▸ EXERCISE DESCRIPTION
Write out every line of the material below without changing a single character.

▸ MATERIAL PROVIDED
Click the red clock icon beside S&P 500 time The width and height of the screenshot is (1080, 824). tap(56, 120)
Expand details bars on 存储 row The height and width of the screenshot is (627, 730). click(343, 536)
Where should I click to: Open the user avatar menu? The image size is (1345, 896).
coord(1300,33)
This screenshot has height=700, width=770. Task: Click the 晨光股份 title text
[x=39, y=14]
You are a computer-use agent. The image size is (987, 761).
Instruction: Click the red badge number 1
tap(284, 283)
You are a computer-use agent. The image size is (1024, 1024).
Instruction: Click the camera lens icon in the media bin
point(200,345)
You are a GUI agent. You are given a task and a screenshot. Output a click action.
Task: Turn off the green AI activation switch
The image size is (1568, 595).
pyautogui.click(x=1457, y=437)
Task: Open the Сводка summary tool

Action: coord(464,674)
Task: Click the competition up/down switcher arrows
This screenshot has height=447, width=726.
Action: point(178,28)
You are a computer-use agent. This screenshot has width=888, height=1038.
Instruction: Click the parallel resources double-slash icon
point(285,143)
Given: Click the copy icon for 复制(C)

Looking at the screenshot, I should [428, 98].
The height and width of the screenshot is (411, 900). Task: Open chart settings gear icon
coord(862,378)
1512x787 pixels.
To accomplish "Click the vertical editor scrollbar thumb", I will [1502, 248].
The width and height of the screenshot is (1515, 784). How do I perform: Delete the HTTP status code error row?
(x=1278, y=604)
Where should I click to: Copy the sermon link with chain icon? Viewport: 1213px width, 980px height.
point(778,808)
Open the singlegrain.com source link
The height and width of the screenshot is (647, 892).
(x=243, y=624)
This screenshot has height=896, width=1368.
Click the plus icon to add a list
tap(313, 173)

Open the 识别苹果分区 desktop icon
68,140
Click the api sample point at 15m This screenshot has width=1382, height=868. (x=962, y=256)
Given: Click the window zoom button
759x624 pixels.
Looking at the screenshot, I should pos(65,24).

▸ EXPECTED ANSWER
Click the red clock icon beside S&P 500 time The width and height of the screenshot is (1080, 824). tap(56, 120)
Expand details bars on 存储 row The height and width of the screenshot is (627, 730). click(343, 536)
Where should I click to: Open the user avatar menu? The image size is (1345, 896).
coord(1300,33)
This screenshot has height=700, width=770. Task: Click the 晨光股份 title text
[x=39, y=14]
You are a computer-use agent. The image size is (987, 761).
Instruction: Click the red badge number 1
tap(284, 283)
You are a computer-use agent. The image size is (1024, 1024).
Instruction: Click the camera lens icon in the media bin
point(200,345)
You are a GUI agent. You are given a task and a screenshot. Output a click action.
Task: Turn off the green AI activation switch
The image size is (1568, 595).
pyautogui.click(x=1457, y=437)
Task: Open the Сводка summary tool

Action: coord(464,674)
Task: Click the competition up/down switcher arrows
This screenshot has height=447, width=726.
Action: point(178,28)
You are a computer-use agent. This screenshot has width=888, height=1038.
Instruction: Click the parallel resources double-slash icon
point(285,143)
Given: Click the copy icon for 复制(C)

Looking at the screenshot, I should [428, 98].
The height and width of the screenshot is (411, 900). Task: Open chart settings gear icon
coord(862,378)
1512x787 pixels.
To accomplish "Click the vertical editor scrollbar thumb", I will [1502, 248].
The width and height of the screenshot is (1515, 784). How do I perform: Delete the HTTP status code error row?
(x=1278, y=604)
Where should I click to: Copy the sermon link with chain icon? Viewport: 1213px width, 980px height.
point(778,808)
Open the singlegrain.com source link
The height and width of the screenshot is (647, 892).
(x=243, y=624)
This screenshot has height=896, width=1368.
Click the plus icon to add a list
tap(313, 173)

Open the 识别苹果分区 desktop icon
68,140
Click the api sample point at 15m This screenshot has width=1382, height=868. (x=962, y=256)
Given: Click the window zoom button
759x624 pixels.
Looking at the screenshot, I should pos(65,24).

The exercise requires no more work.